The little men poured a dark, sweet drink from the keg into a flagon and offered it to Rip. It smelled wonderful — like nothing he had ever tasted before. He took one sip, then another, and another. The drink was so delicious he could not stop. Soon his eyes grew heavy, his head nodded, and he sank to the ground in the deepest sleep imaginable.
When Rip finally opened his eyes, bright morning sunshine poured over him. He was lying on the same green hill where he had first seen the old man. But his musket was rusted through, Wolf was nowhere to be found, and — strangest of all — a long white beard hung down past his chest! "How long have I been sleeping?" he wondered.
Rip stumbled down the mountain on stiff, aching legs. When he reached the village, nothing looked the same. His house was in ruins, the old inn was gone, and strange new buildings stood where familiar ones had been. People wore different clothes and spoke of things he did not understand.
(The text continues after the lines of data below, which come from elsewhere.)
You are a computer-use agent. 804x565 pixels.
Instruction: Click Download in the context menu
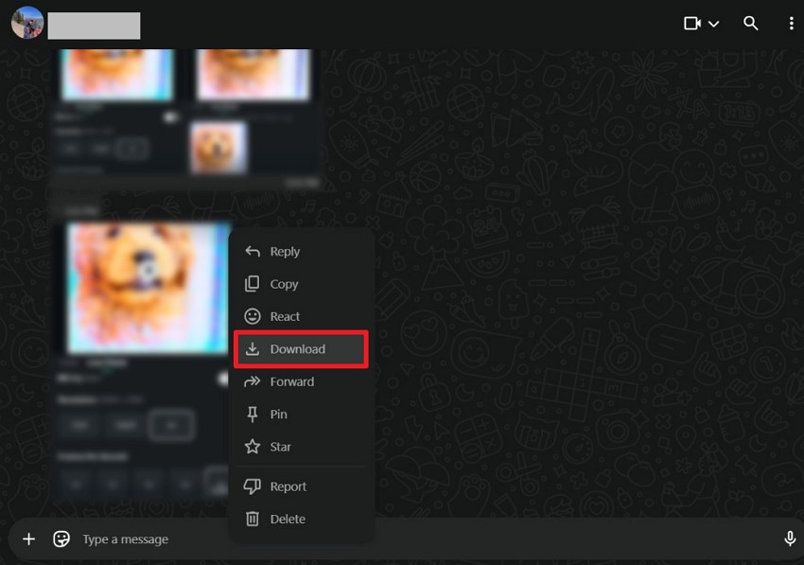pyautogui.click(x=297, y=349)
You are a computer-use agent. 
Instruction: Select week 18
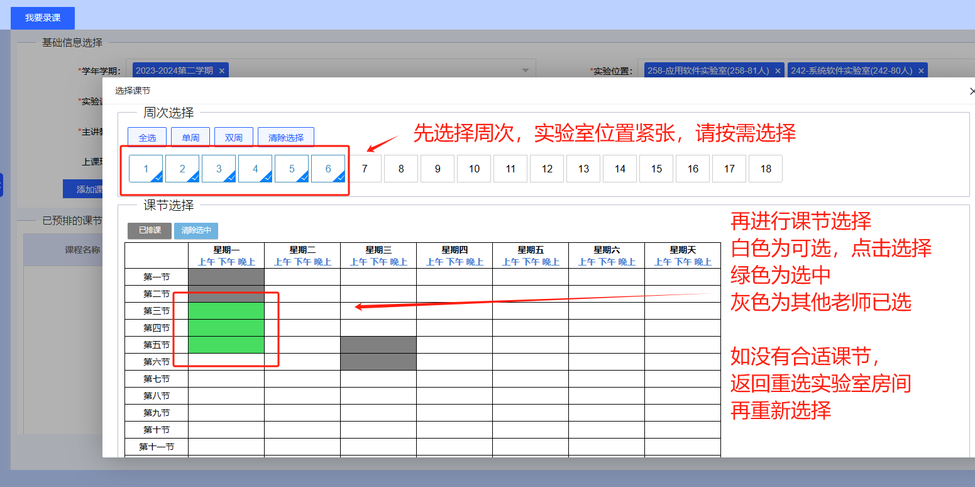[x=766, y=169]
No one recognized him.
"Does nobody here know Rip Van Winkle?" he cried desperately. A young woman carrying a baby pushed through the crowd. She stared at the old man, then gasped. "Father? Is it really you?" It was his daughter Judith, now all grown up. Rip had been asleep for twenty years!
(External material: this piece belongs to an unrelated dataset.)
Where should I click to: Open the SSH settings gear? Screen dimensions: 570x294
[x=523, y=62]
Rip learned that while he slept, America had fought a great war for independence and won its freedom. King George's portrait at the inn had been replaced by one of General George Washington. His wife Dame Van Winkle had passed away, and his children had grown. The whole world had changed while he dreamed.
Rip went to live with his daughter Judith and her family. He became the most popular man in the village, sitting on his favorite bench outside the inn, telling his incredible story to wide-eyed children. And whenever thunder rumbled over the Catskill Mountains, old Rip would smile and say, "That's just Hendrick Hudson's men, playing their game of ninepins."